# [PASSAGE TO READ]
In December 2016, we sold the majority of our upstream and midstream assets in the Devonian Shale located in West Virginia, Kentucky and Virginia for proceeds of $140 million . We sold an interest in approximately 1.3 million net acres, retaining all rights below the base of the Kope formation, and approximately 5,300 wells, along with related gathering assets, and other property and equipment. Additionally, we recognized an impairment charge of $142 million related to other fixed assets sold in the divestiture. In connection with this divestiture, we purchased one of our remaining VPP transactions for $127 million . All of the acquired interests were conveyed in our divestiture and we no longer have any future obligations related to this VPP.
In 2016, we sold certain of our other noncore assets for net proceeds of approximately $1.048 billion after post-closing adjustments. In conjunction with certain of these sales, we purchased four of our VPP transactions for approximately $259 million. A majority of the acquired interests were part of the asset divestitures discussed above and we no longer have any further commitments or obligations related to these VPPs. The asset divestitures cover various operating areas. We continue to pursue the sale of assets that do not fit in our strategic priorities.
Gathering, Processing and Transportation Agreements
In February 2017, we paid approximately $290 million to assign an oil transportation agreement. This assignment is expected to reduce our future oil transportation commitments by approximately $450 million . The assignment is effective April 1, 2017. In addition, we terminated future natural gas transportation commitments related to divested assets of approximately $110 million for a cash payment of approximately $100 million . This termination was effective March 1, 2017.

# [GIVEN DATA]

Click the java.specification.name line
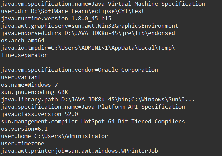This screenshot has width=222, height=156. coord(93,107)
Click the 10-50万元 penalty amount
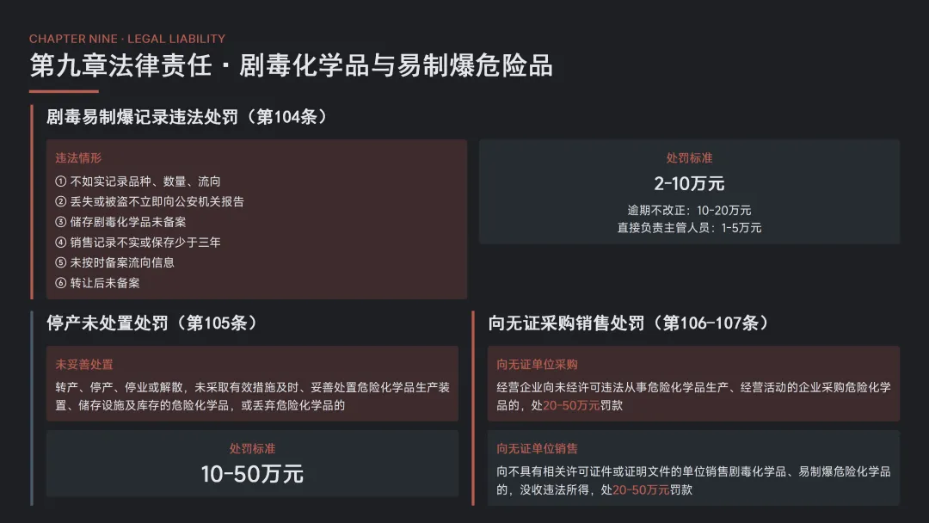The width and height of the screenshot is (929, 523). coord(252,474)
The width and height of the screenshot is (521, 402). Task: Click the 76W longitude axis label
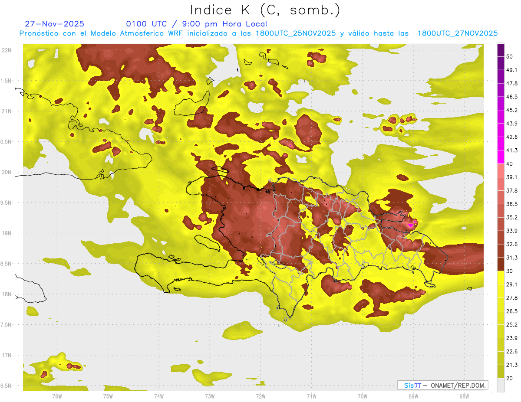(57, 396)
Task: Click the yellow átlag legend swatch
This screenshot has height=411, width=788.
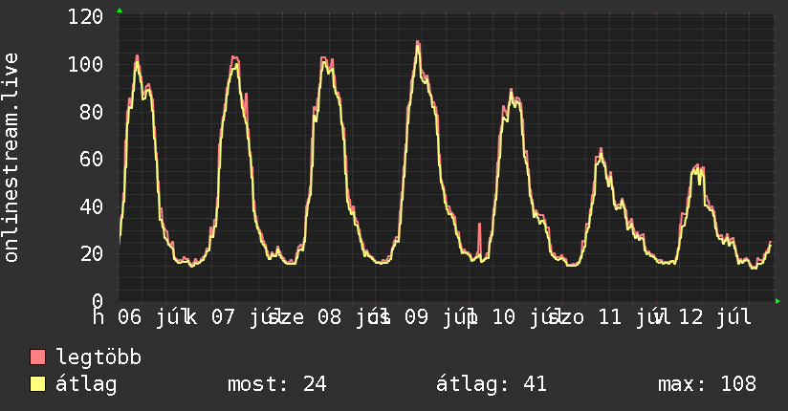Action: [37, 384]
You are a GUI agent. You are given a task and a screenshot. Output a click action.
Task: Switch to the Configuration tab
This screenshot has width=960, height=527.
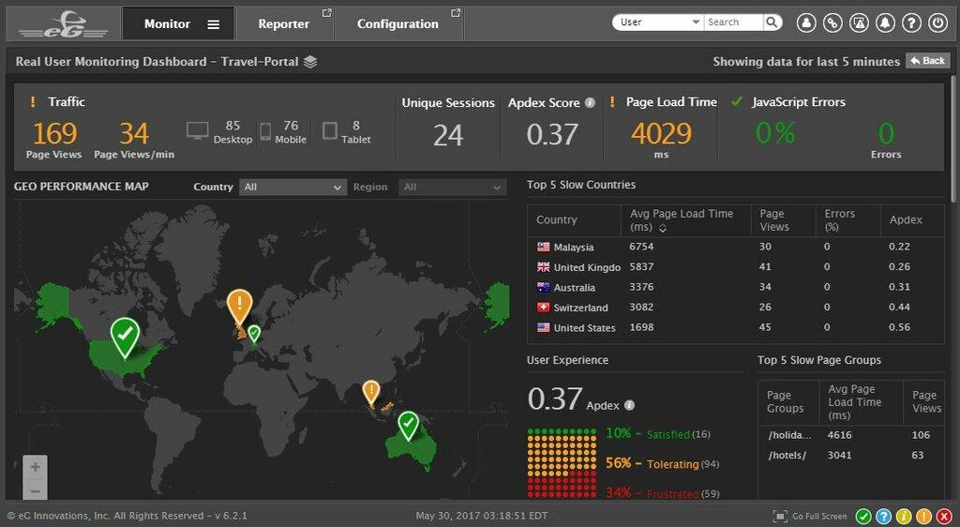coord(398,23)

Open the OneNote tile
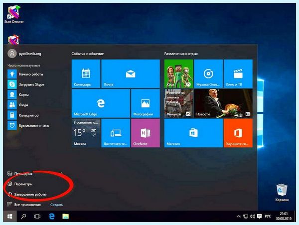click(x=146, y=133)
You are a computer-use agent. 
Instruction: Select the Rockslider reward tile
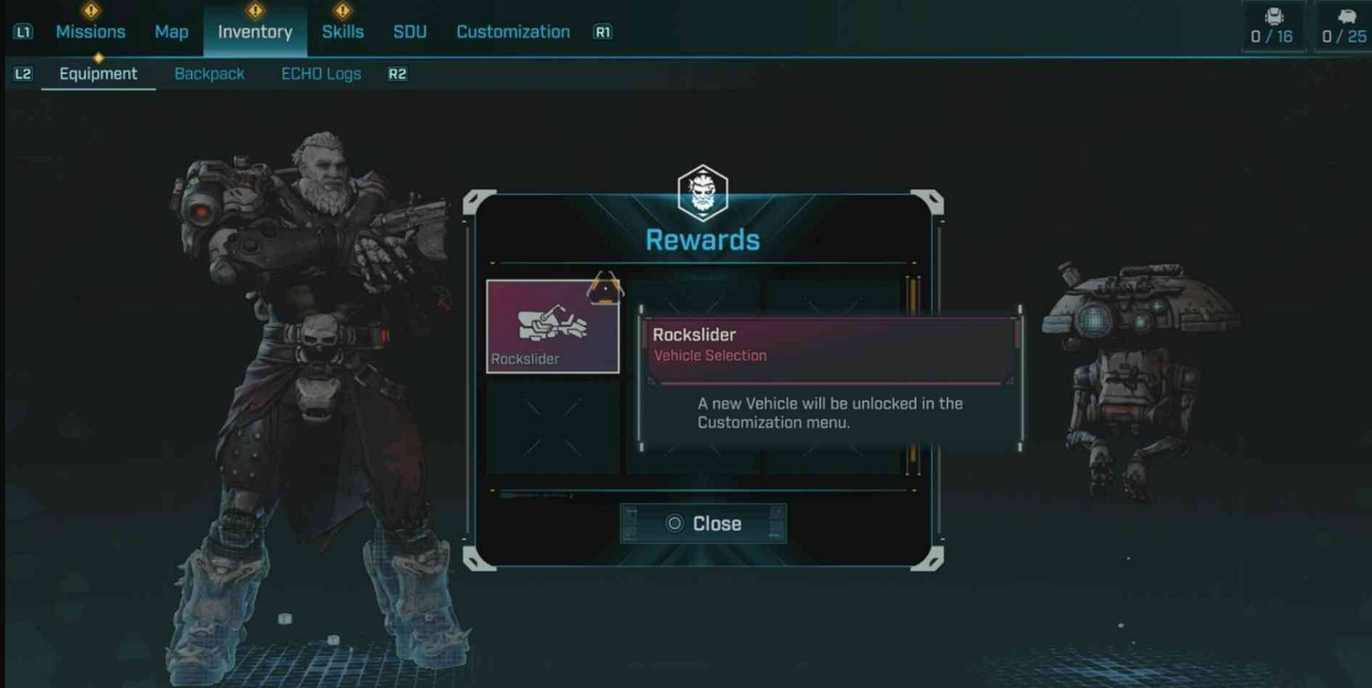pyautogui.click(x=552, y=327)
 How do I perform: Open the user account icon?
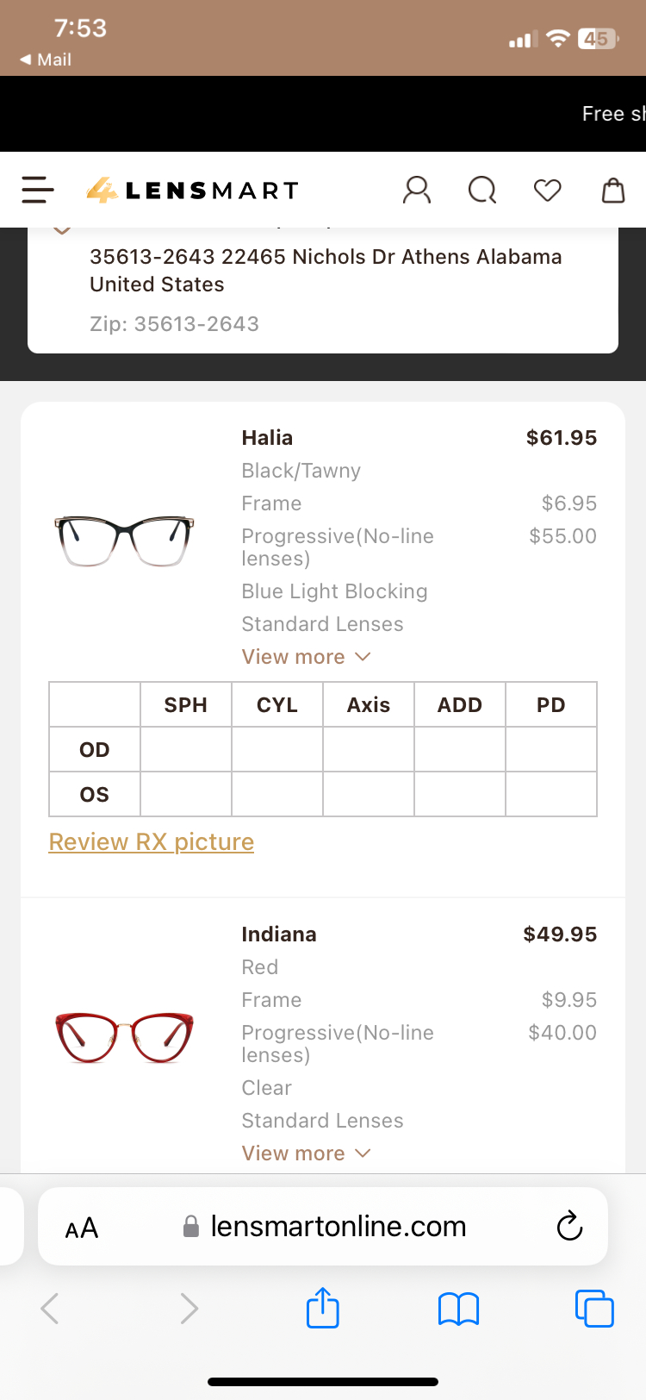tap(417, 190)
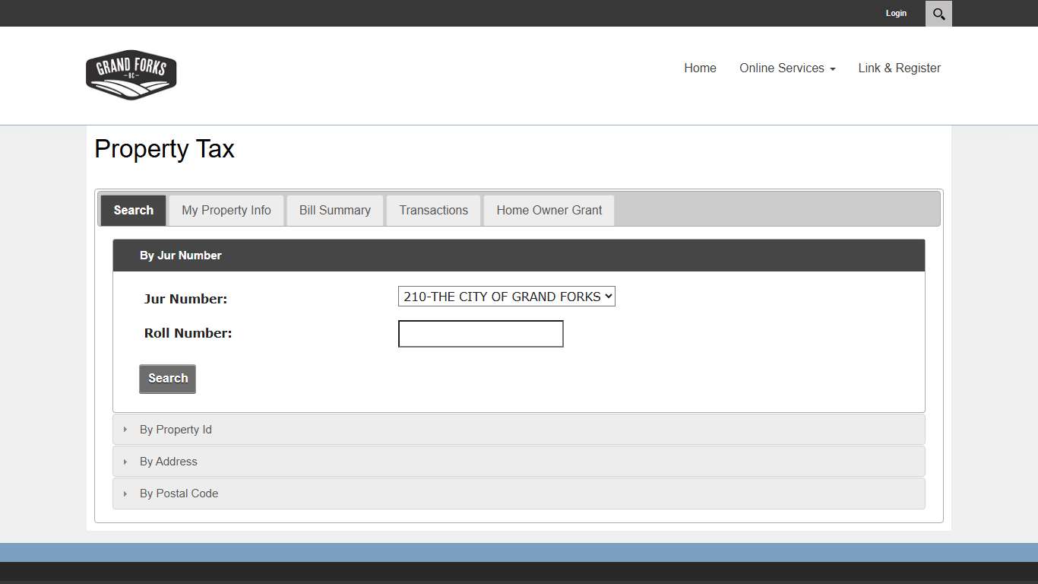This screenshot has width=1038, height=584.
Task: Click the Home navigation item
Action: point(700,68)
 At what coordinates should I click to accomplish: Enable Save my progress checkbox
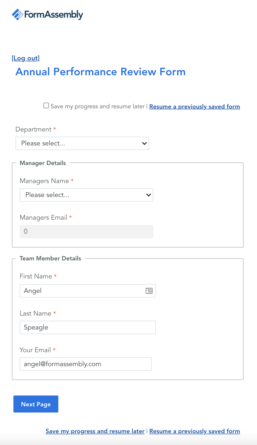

# [STATED TASK 1]
Translate this sentence from the passage on asset divestitures into Spanish: "We continue to pursue the sale of assets that do not fit in our strategic priorities."
# [STATED TASK 2]
Answer these questions from the passage on asset divestitures:
(a) How much was paid to purchase the remaining VPP transaction in connection with the Devonian Shale divestiture?
(b) What were the approximate net proceeds from the 2016 sale of other noncore assets?
(c) On what date did the termination of the natural gas transportation commitments become effective?
# [STATED TASK 3]
List every state that the passage on asset divestitures names as a location of the Devonian Shale assets.
The rows are not needed for any of this work.

# [FULL RESPONSE 1]
Seguimos buscando la venta de activos que no se ajustan a nuestras prioridades estratégicas.

# [FULL RESPONSE 2]
(a) $127 million
(b) Approximately $1.048 billion, after post-closing adjustments
(c) March 1, 2017

# [FULL RESPONSE 3]
West Virginia
Kentucky
Virginia